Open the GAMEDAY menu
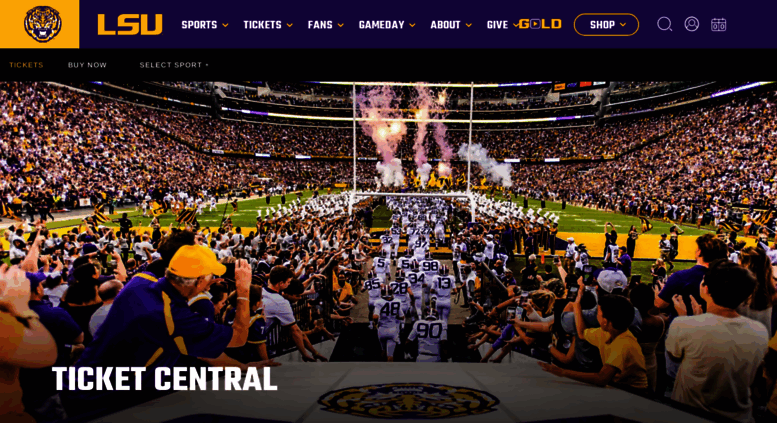 [x=387, y=25]
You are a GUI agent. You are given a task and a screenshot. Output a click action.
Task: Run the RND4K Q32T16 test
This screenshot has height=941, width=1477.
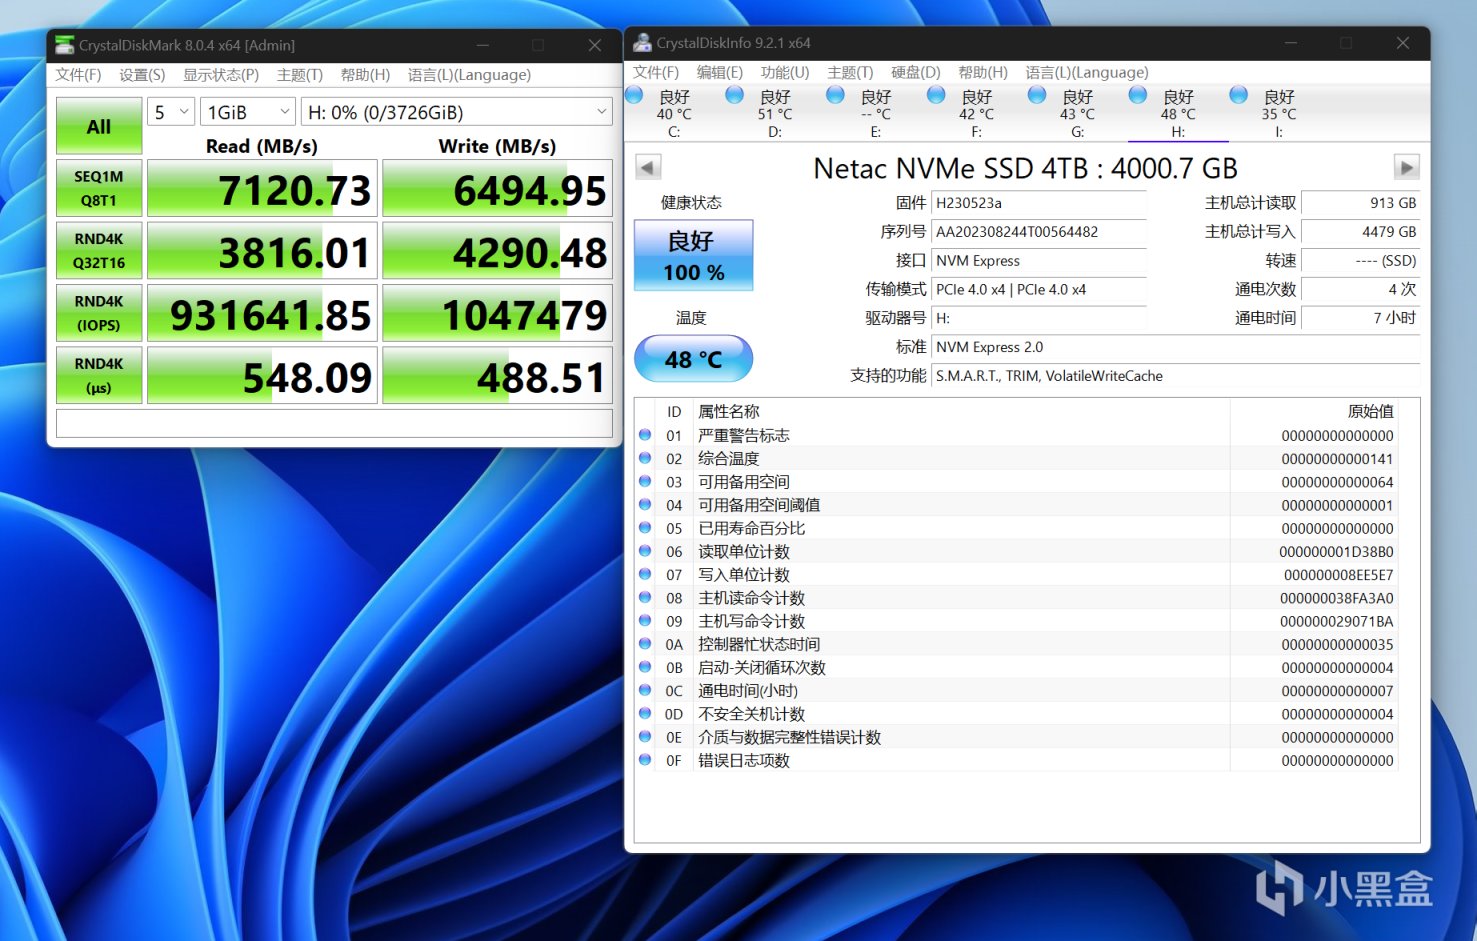point(98,250)
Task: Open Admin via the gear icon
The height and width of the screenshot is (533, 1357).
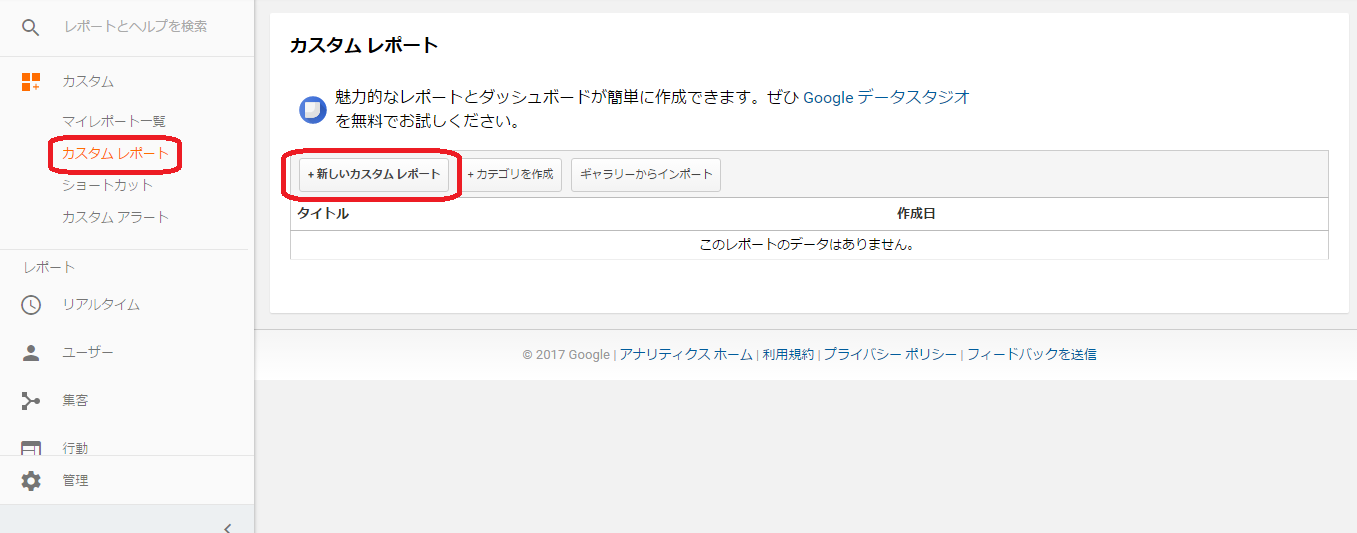Action: click(x=31, y=481)
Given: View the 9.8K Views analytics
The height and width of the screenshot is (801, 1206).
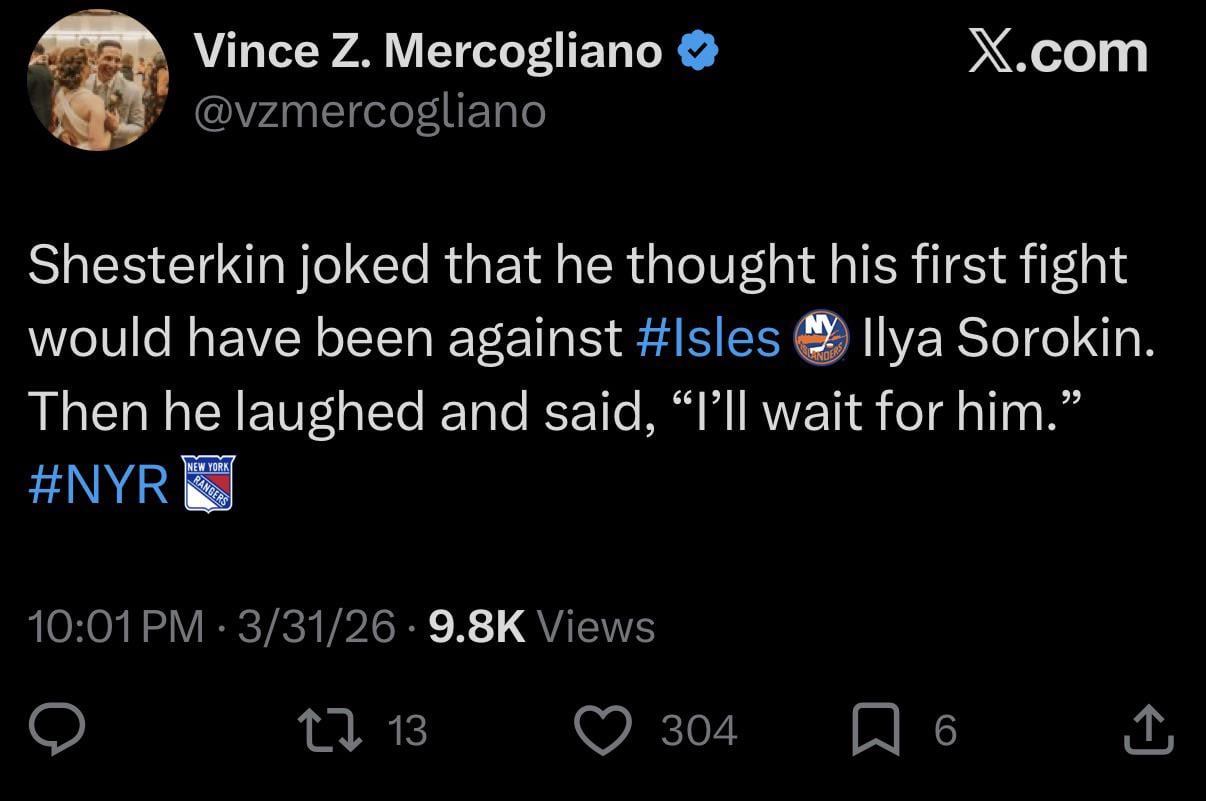Looking at the screenshot, I should (541, 628).
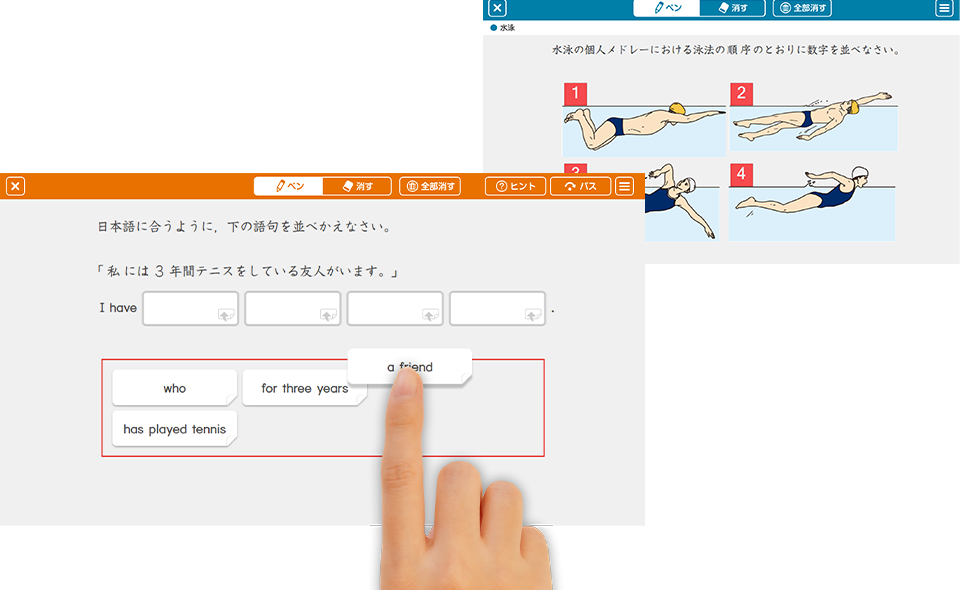The height and width of the screenshot is (590, 960).
Task: Click the "who" word tile
Action: tap(174, 388)
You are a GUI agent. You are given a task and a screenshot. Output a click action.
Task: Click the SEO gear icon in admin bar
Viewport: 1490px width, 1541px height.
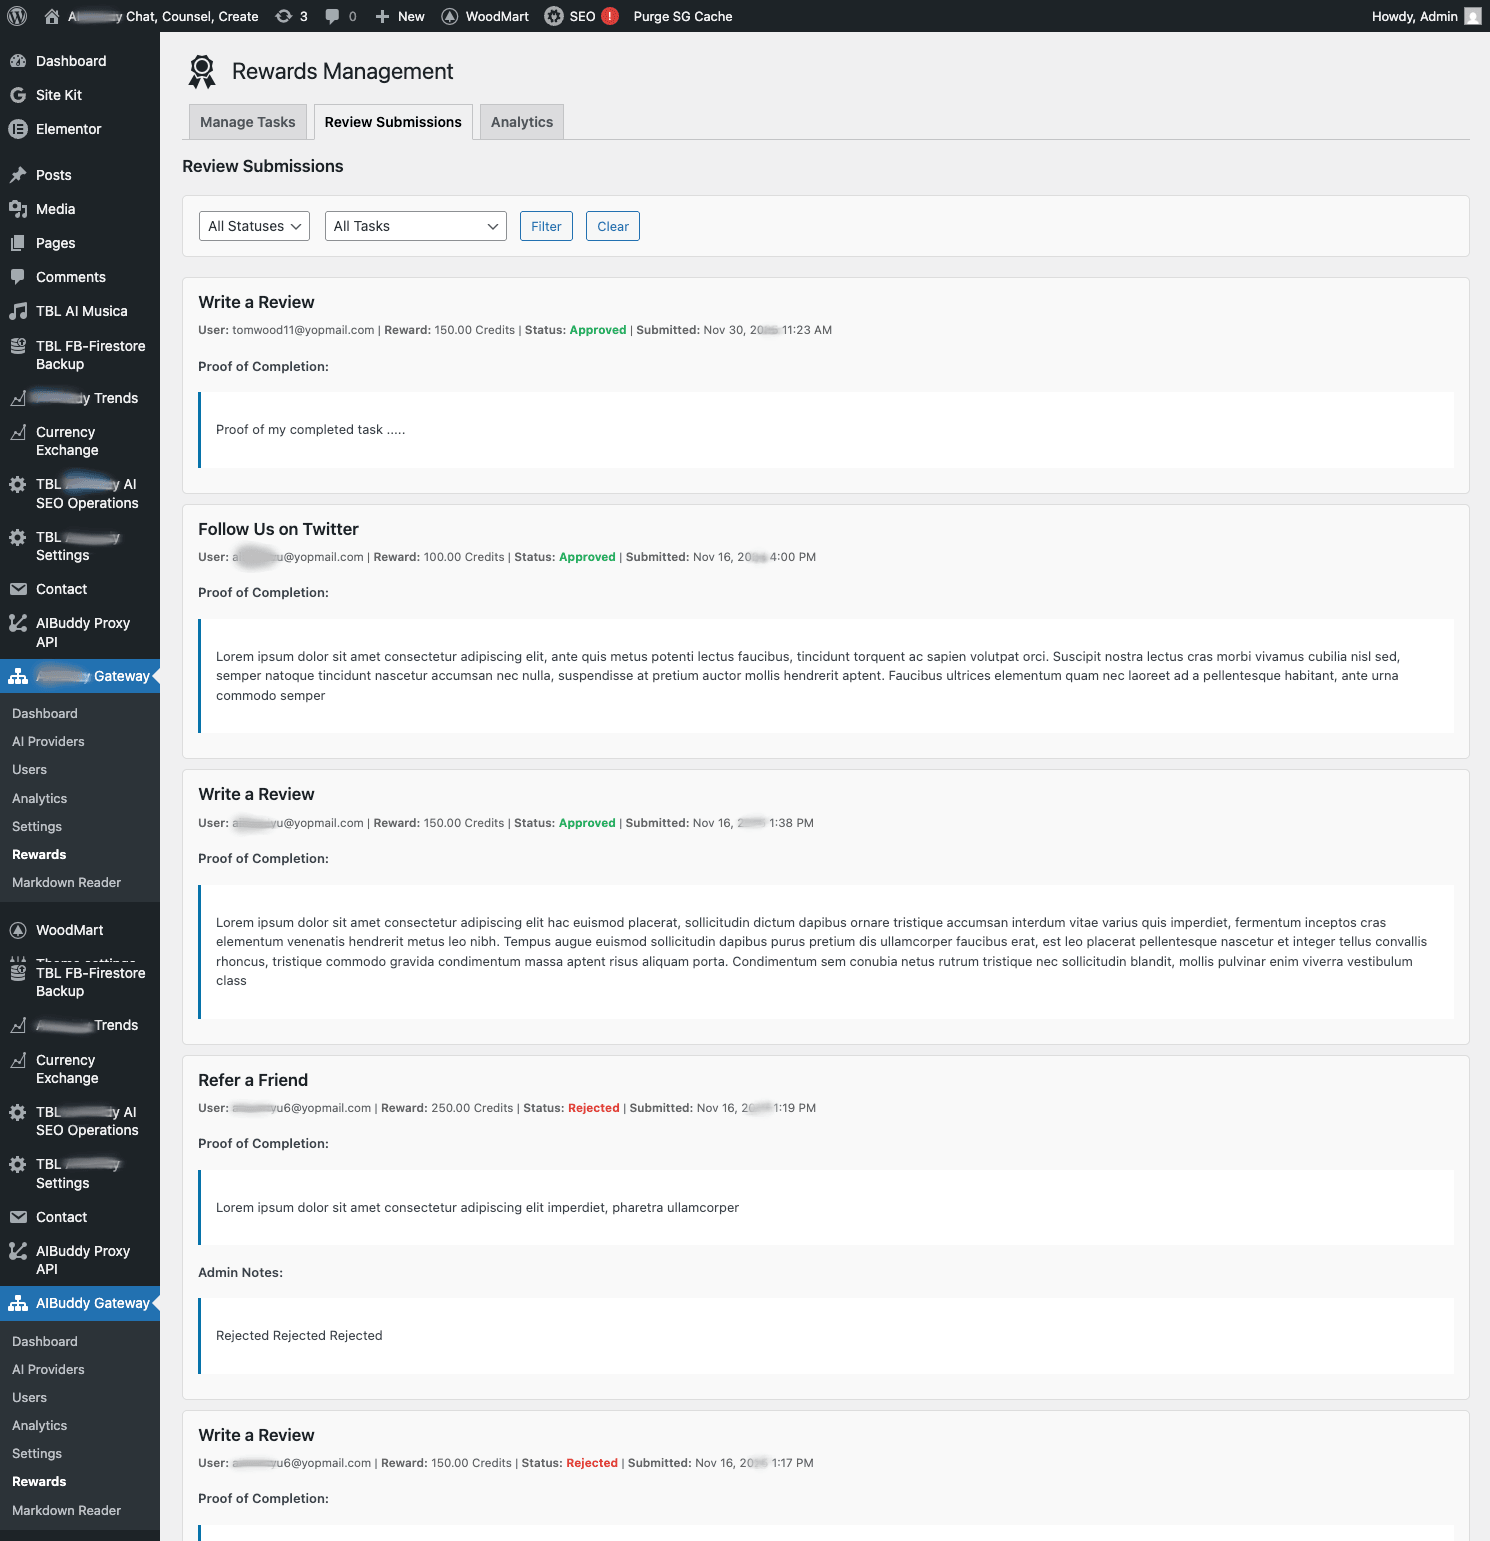[x=554, y=16]
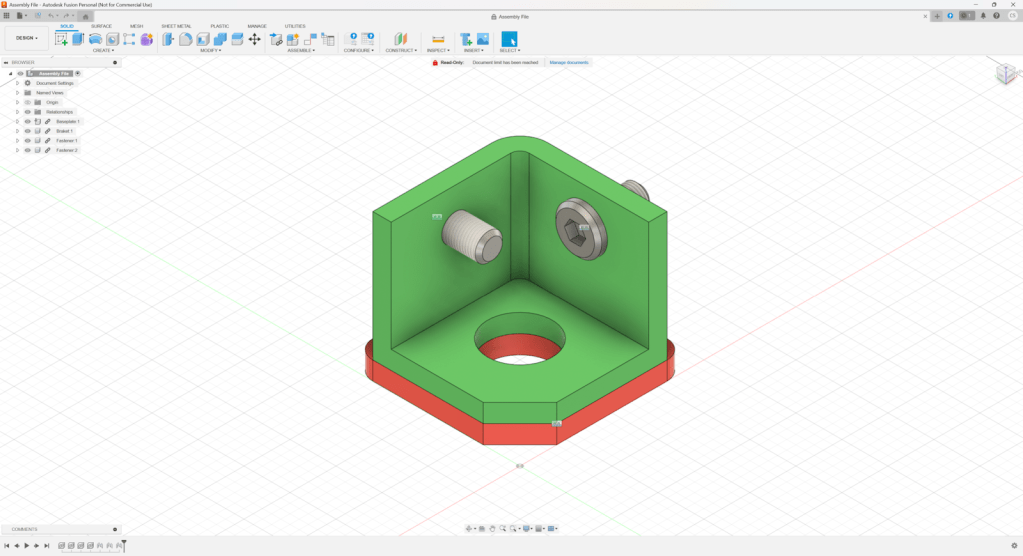Expand the Braket 1 tree item
1023x556 pixels.
[17, 131]
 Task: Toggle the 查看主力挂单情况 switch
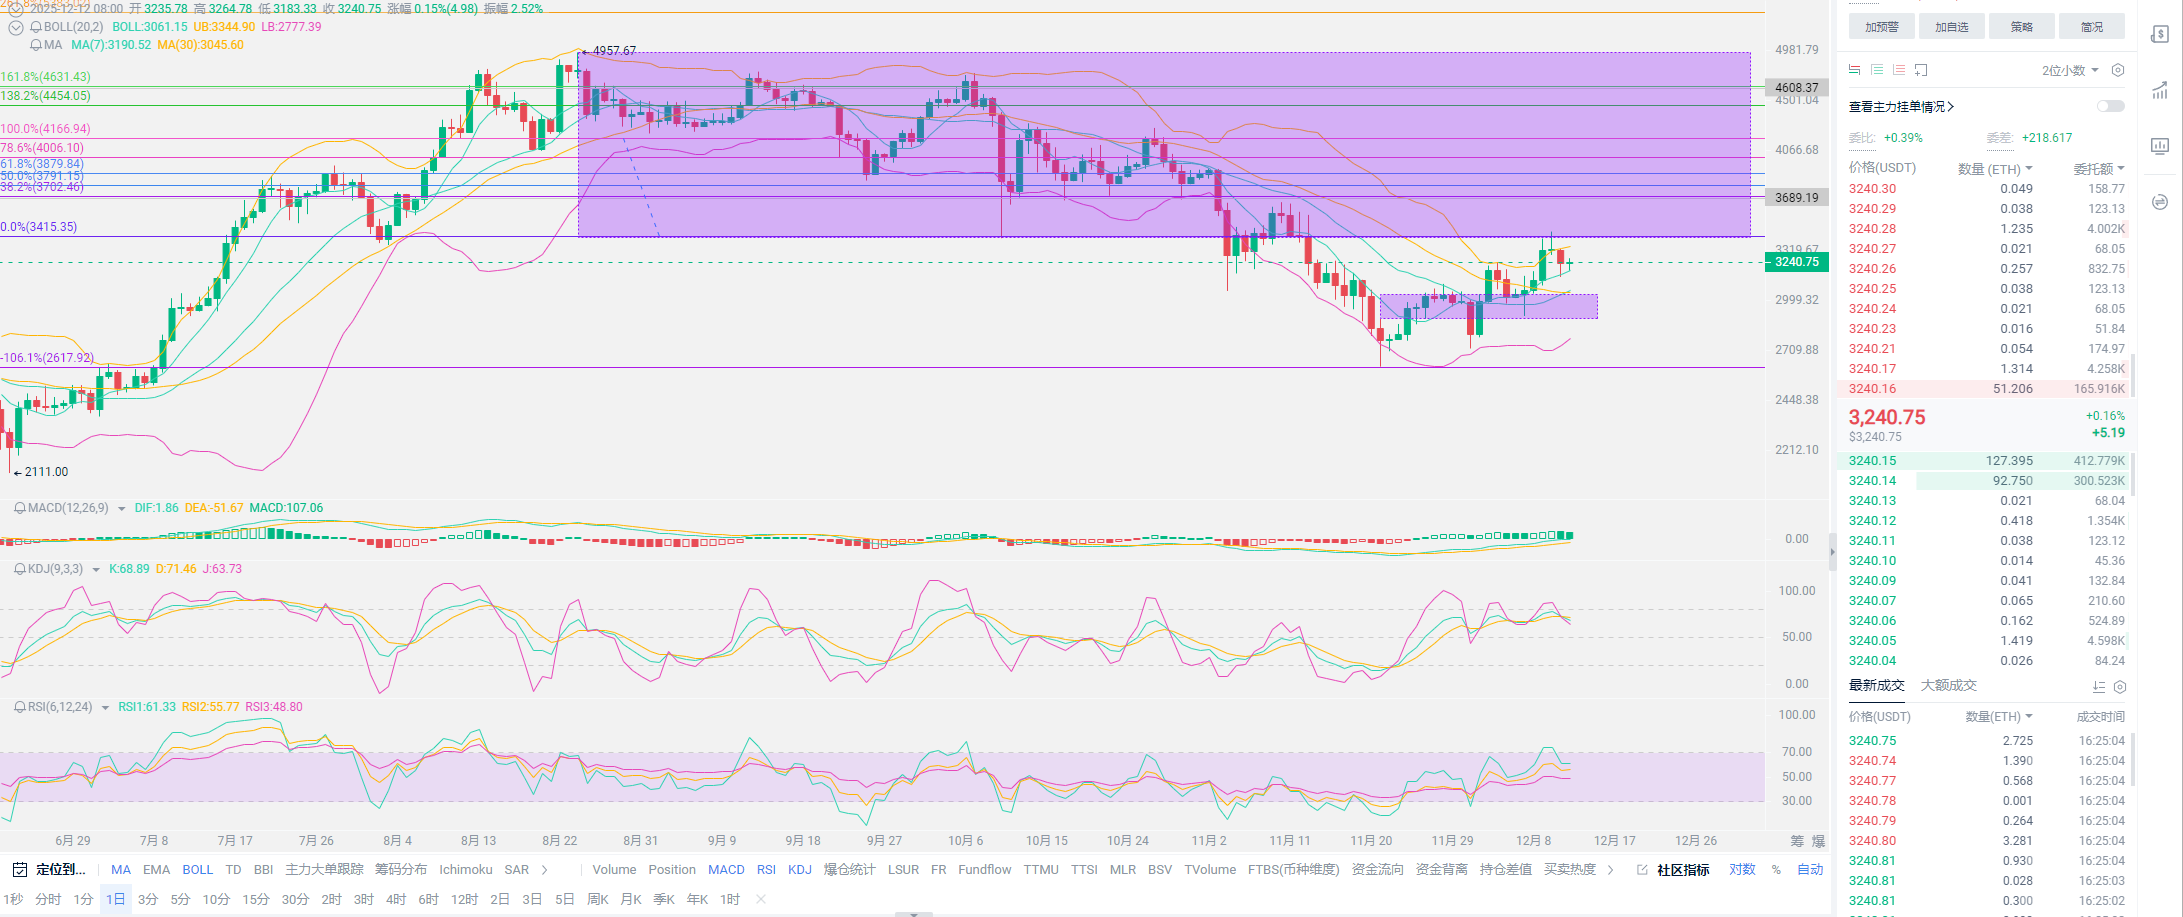(x=2110, y=106)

::::::::

Images are not wanted in the copy. Please print the material above exactly.

Open the GAMEDAY menu
 [x=387, y=25]
You are a GUI agent. You are given a task and a screenshot. Output a click action.
Task: Run the RND4K Q32T16 test
This screenshot has height=941, width=1477.
point(98,250)
Task: Open Admin via the gear icon
The height and width of the screenshot is (533, 1357).
Action: click(x=31, y=481)
Given: View the 9.8K Views analytics
The height and width of the screenshot is (801, 1206).
Looking at the screenshot, I should (541, 628).
The height and width of the screenshot is (590, 960).
Task: Click the "who" word tile
Action: tap(174, 388)
You are a GUI agent. You are given a task and a screenshot. Output a click action.
Task: Click the SEO gear icon in admin bar
Viewport: 1490px width, 1541px height.
[x=554, y=16]
Expand the Braket 1 tree item
1023x556 pixels.
[17, 131]
 Task: Toggle the 查看主力挂单情况 switch
(x=2110, y=106)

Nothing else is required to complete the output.